A single compact __le32 array (comp_reg_virt) covers only the HDM
decoder register block (hdm_reg_size bytes, typically 256-512 bytes).
A new VFIO device region VFIO_REGION_SUBTYPE_CXL_COMP_REGS exposes
this array to userspace (QEMU) as a read-write region:
- Reads return the emulated state (comp_reg_virt[])
- Writes go through the HDM register write handlers and are
forwarded to hardware where appropriate
QEMU attaches a notify_change callback to this region. When the
COMMIT bit is written in a decoder CTRL register the callback
reads the BASE_LO/HI from the same region fd (emulated state) and
maps the DPA MemoryRegion at the correct GPA in system_memory.

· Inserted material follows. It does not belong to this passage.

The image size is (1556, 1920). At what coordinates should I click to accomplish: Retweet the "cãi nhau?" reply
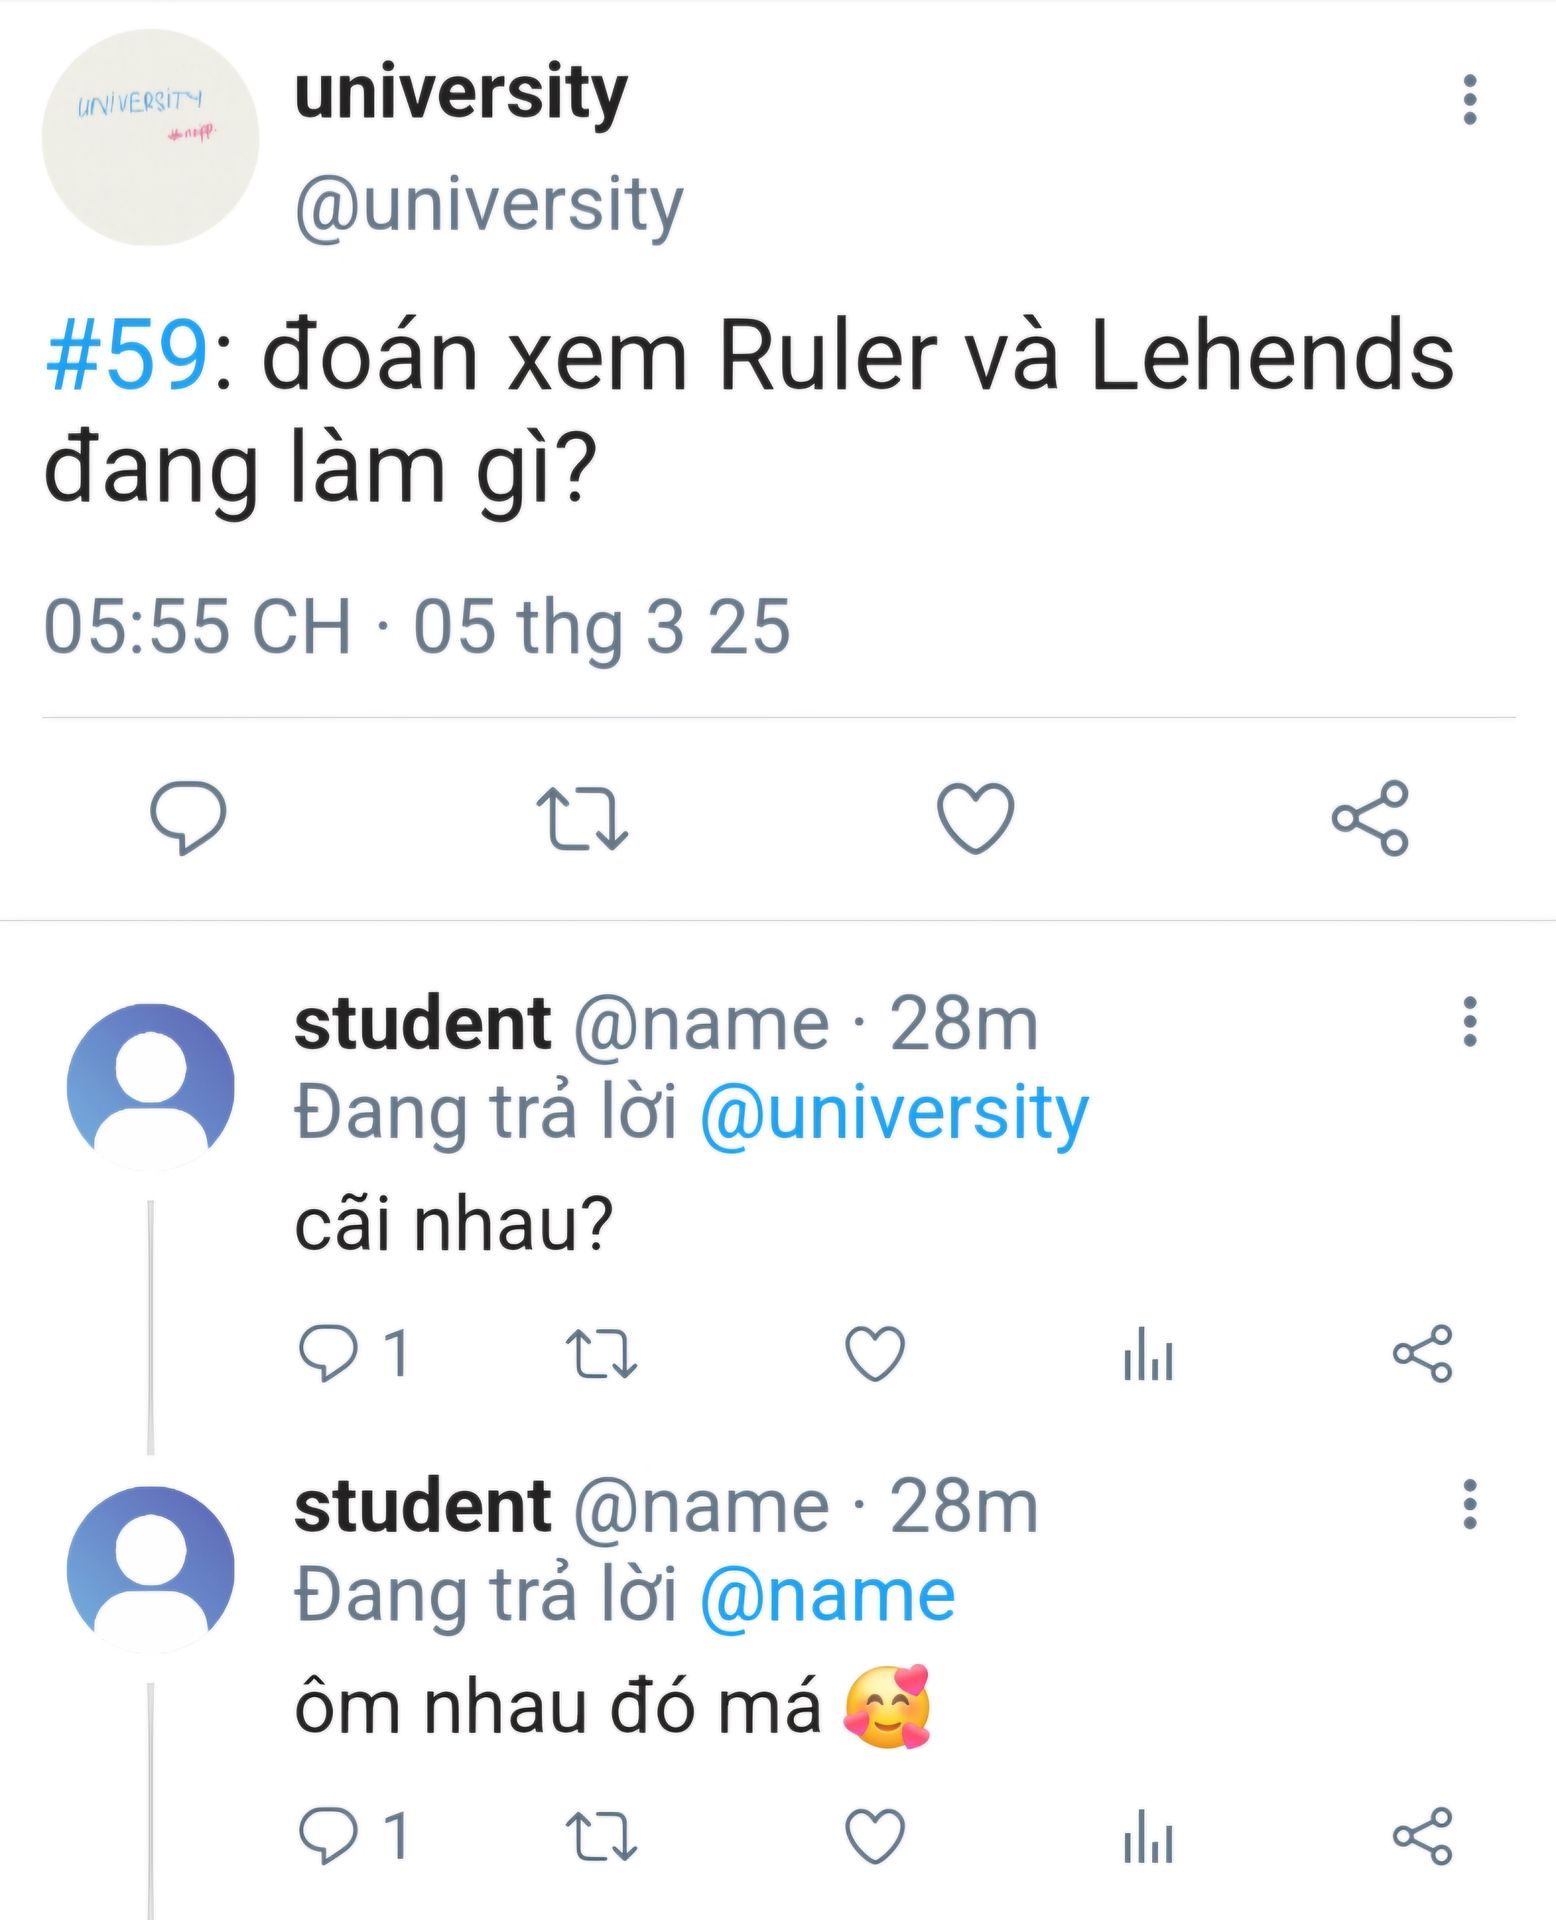(601, 1353)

Co-developed-by: Zhi Wang <zhiw@nvidia.com>
Signed-off-by: Zhi Wang <zhiw@nvidia.com>
Signed-off-by: Manish Honap <mhonap@nvidia.com>
---
drivers/vfio/pci/Makefile | 2 +-
drivers/vfio/pci/cxl/vfio_cxl_core.c | 36 ++-
drivers/vfio/pci/cxl/vfio_cxl_emu.c | 366 +++++++++++++++++++++++++++
drivers/vfio/pci/cxl/vfio_cxl_priv.h | 41 +++
drivers/vfio/pci/vfio_pci_priv.h | 7 +
5 files changed, 450 insertions(+), 2 deletions(-)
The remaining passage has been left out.